Recently, the alkali promotion of noble or transition metal catalysts has been investigated. Alkali doping can impact many catalyst properties, including activity, stability, resistance to coke formation, selectivity, and surface acidity/basicity [6,27,28,29,30,31,32,33,34,35,36,37,38,39,40,41,42]. The effect of alkali on nickel-based catalysts is contradictory. Frusteri et al. [33,35] found that Li and Na adversely affect the nickel dispersion, whereas they improve the extent of reduction of nickel. In contrast, no effect on either Ni dispersion or catalyst morphology was detected for K-promoted catalysts. Moreover, the authors examined the influence of alkali loading on catalyst performance. Lithium and potassium enhanced catalyst stability mainly by depressing nickel sintering, whereas carbon laydown did not seem to be influenced by adding K. However, a different effect of potassium was observed by Slowik et al. [6]. In that case, potassium promotion of Ni/CeO₂ was not found to protect the catalyst against the formation of carbon deposits and did not improve stability during ESR.

Improvements in stability/activity were reported for cobalt-based catalysts, and this is mainly related to the inhibition of carbon deposition [27,28,29,30,31,38]. Recently, Grzybek et al. [27] studied the alkali surface state (location, dynamics) by Species Resolved Thermal Alkali Desorption (SR-TAD). Movement of potassium from cobalt to alumina was observed during both activation and ESR. This phenomenon stabilizes small cobalt crystallites by hindering their detachment from the catalyst surface, which would otherwise result in encapsulation by the growing carbonaceous deposit. Furthermore, Grzybek et al. [28] found that potassium loadings from 0.1 to 4 wt.% improve the activity of their catalyst by enhancing C–C bond scission, but 0.3 wt.% is the optimal loading to maximize the selectivity to H₂ and CO₂, the most desirable products. The beneficial effect of K can also be related to improvement in reduction of Co²⁺ to Co⁰, the stabilization of acetate species, and the suppression of methane formation [31].

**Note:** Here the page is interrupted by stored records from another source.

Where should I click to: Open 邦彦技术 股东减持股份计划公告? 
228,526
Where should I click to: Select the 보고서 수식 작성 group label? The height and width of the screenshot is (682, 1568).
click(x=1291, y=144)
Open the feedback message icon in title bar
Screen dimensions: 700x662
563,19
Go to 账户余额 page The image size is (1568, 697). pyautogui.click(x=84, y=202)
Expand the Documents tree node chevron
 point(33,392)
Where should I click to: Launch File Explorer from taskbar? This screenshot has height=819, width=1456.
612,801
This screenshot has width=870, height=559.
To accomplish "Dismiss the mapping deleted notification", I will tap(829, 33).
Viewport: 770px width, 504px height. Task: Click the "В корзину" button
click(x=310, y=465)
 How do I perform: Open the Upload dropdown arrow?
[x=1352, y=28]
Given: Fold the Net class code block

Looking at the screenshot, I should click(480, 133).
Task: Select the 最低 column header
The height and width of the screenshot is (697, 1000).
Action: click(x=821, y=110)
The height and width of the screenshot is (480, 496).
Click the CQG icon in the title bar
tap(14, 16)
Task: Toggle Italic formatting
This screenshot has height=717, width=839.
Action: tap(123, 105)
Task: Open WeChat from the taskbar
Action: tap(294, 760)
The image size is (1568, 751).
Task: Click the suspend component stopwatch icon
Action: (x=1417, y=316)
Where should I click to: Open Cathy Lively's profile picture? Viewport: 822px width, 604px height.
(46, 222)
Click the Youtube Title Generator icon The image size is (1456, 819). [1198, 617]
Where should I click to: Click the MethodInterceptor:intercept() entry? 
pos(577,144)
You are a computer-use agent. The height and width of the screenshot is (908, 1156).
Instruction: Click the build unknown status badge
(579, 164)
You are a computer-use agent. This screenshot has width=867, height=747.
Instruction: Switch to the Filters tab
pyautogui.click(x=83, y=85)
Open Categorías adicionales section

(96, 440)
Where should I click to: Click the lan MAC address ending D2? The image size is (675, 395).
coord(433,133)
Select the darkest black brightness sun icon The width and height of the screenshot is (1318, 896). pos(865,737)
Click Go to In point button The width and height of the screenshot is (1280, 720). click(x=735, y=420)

To our knowledge, not many studies are available on the effect of alkali for noble metal catalysts, especially at low temperatures [34,40,41,42]. Low potassium loading (0.2%) was found to decrease the initial conversion but improves the stability for Rh/CeO₂-ZrO₂. At higher loading (5%), the catalyst activity is negligible [42]. Dömök et al. explored doping potassium to Pt/Al₂O₃ catalyst, and they found that increasing potassium content progressively decreases the ethanol conversion and changes the product distribution toward a higher selectivity to CH₄ and CO₂ as compared to 1% Pt/Al₂O₃ [34]. Furthermore, potassium destabilizes adsorbed acetate, promoting its decomposition to CO₂ and CH₄ at a lower temperature; on the other hand, acetate species were more stable on the undoped catalyst, decomposing at ~420 °C [34].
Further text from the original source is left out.